By the latter, Akhundova is referring to a photo of her lying beneath a white comforter on a beam suspended high above Xiancun, an urban village in downtown Guangzhou. The image, which took four separate attempts to get right, is one of the few Akhundova didn’t take herself, explaining it was a difficult idea that required help from a friend (@jason_x1n).
Photo by @jason_x1n
Most days, however, Akhundova is her own photographer, capturing surreal self-portraits using only an iPhone SE, small tripod and Bluetooth-connected remote control.
“Maybe now it’s a strange concept, but I think in the future it will be normal for everyone to take photos with iPhones instead of cameras,” she says. “It doesn’t matter what you use, the most important thing is good light and your vision.”
Akhundova doesn’t look for one specific element when selecting a scene. Instead, she’s fascinated by any unusual stages of buildings or cities in China, be it a completely bare, just-finished art museum in Shenzhen or an abandoned French restaurant in Guangzhou. This December, she plans to explore a new opera house in Harbin designed by Zaha Hadid, where the snowy landscape “should be really from another planet.”

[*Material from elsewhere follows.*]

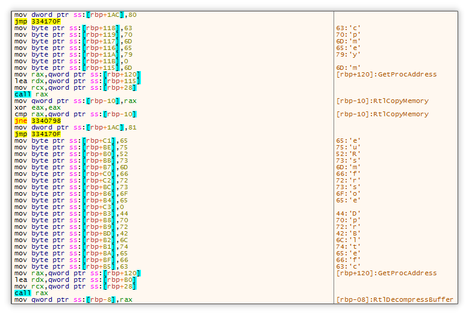This screenshot has width=469, height=315.
Task: Click the mov byte ptr [rbp+118],63 line
Action: click(73, 28)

Though Akhundova poses in nearly all of her photos, her face is never fully exposed, adding another layer of intrigue to her dreamlike, Monument Valley-esque compositions. As for why she only wears dresses, Akhundova admits that’s all she owns (“I have no jeans or shorts in my wardrobe”).
Some of her shots have taken her right to the edge, tiptoeing barefoot – for better balance – on towering skyscrapers. “I’m not crazy,” she laughs. “If I’m not sure [about safety], I just won’t go to a place. But I’m not afraid of heights.”

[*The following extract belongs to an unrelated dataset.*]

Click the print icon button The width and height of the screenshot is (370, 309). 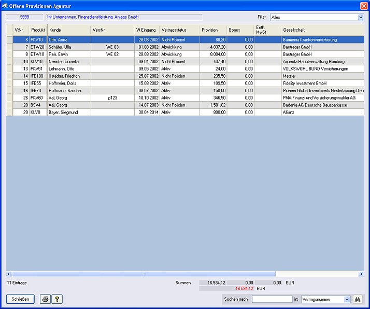click(x=45, y=299)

Joking that her mom is her biggest fan, Akhundova says she’s fortunate to have received so much support, including from the “huge family” of fellow urban explorers she’s met on Instagram.
An exhibition of her work, to be held in either Guangzhou or Moscow in the near future, will aim to showcase Akhundova’s blossoming hobby in a more impressive way than simply hanging printed photographs on a wall.
“I want to participate in projects that inspire people and communicate with different people,” she says. “Because then you expand your mind and you see how the world is amazing.”